++++ Exercise data ++++

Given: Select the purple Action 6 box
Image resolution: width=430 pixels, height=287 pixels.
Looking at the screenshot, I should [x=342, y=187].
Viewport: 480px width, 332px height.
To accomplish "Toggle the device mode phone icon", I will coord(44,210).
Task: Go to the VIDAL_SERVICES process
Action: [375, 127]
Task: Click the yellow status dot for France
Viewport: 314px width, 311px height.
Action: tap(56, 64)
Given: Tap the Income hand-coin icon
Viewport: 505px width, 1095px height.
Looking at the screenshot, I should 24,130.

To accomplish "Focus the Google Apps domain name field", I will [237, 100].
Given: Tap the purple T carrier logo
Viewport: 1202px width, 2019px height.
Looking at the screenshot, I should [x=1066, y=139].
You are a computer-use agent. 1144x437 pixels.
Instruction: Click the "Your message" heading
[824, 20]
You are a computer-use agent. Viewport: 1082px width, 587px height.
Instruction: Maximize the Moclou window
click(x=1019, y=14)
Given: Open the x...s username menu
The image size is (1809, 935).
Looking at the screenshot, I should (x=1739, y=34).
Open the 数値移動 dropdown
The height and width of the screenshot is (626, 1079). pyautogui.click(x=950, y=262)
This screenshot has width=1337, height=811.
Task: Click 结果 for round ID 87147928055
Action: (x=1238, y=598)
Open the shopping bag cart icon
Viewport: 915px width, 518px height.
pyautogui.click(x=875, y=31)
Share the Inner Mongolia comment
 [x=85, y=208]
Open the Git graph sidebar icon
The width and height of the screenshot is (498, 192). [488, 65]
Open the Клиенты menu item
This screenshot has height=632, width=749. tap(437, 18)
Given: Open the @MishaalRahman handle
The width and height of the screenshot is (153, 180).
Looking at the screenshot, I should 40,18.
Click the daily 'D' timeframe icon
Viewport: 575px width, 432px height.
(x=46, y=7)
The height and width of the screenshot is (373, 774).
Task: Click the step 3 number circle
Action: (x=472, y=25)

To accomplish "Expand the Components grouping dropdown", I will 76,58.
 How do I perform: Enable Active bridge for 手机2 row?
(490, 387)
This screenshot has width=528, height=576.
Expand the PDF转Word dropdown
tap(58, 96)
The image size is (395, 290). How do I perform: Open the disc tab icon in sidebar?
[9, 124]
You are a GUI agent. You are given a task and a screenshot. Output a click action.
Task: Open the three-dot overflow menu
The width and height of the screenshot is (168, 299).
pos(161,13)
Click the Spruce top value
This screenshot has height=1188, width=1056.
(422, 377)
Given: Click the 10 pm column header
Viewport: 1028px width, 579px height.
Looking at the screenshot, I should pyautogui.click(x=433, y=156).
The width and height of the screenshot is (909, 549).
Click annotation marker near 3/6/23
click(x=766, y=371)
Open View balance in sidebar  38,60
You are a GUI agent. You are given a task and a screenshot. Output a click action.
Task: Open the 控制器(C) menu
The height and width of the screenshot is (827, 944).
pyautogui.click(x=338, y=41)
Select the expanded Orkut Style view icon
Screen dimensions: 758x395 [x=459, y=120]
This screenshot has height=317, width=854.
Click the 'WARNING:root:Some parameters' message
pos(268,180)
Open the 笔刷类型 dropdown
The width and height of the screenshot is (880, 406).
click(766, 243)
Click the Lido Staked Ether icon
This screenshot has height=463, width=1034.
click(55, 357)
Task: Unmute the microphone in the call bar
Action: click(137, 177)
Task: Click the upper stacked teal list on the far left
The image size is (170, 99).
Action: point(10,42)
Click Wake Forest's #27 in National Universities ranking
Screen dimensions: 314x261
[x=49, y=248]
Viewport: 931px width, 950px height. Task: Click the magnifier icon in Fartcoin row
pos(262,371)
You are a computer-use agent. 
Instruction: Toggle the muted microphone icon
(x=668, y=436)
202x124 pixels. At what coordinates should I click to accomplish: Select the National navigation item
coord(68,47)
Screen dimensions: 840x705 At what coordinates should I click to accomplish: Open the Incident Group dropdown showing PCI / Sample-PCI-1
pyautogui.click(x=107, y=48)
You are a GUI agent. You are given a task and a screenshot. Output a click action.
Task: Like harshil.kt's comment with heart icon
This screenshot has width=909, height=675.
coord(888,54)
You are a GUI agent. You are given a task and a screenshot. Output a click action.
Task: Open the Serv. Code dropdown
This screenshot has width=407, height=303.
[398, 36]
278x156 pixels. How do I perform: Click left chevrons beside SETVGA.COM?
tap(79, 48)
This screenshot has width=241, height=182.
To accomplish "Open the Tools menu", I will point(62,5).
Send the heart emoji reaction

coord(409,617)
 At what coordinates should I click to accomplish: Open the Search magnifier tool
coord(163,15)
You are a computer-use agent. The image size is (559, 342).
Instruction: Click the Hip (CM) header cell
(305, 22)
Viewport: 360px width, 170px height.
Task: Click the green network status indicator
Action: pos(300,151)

++++

Exercise aim
Nothing from before the line containing "This screenshot has width=909, height=675." should appear; copy that line and each one after it through the last line of the entries, exactly.

Problem solution
This screenshot has width=909, height=675.
coord(888,54)
You are a GUI agent. You are given a task and a screenshot. Output a click action.
Task: Open the Serv. Code dropdown
This screenshot has width=407, height=303.
[398, 36]
278x156 pixels. How do I perform: Click left chevrons beside SETVGA.COM?
tap(79, 48)
This screenshot has width=241, height=182.
To accomplish "Open the Tools menu", I will point(62,5).
Send the heart emoji reaction

coord(409,617)
 At what coordinates should I click to accomplish: Open the Search magnifier tool
coord(163,15)
You are a computer-use agent. The image size is (559, 342).
Instruction: Click the Hip (CM) header cell
(305, 22)
Viewport: 360px width, 170px height.
Task: Click the green network status indicator
Action: pos(300,151)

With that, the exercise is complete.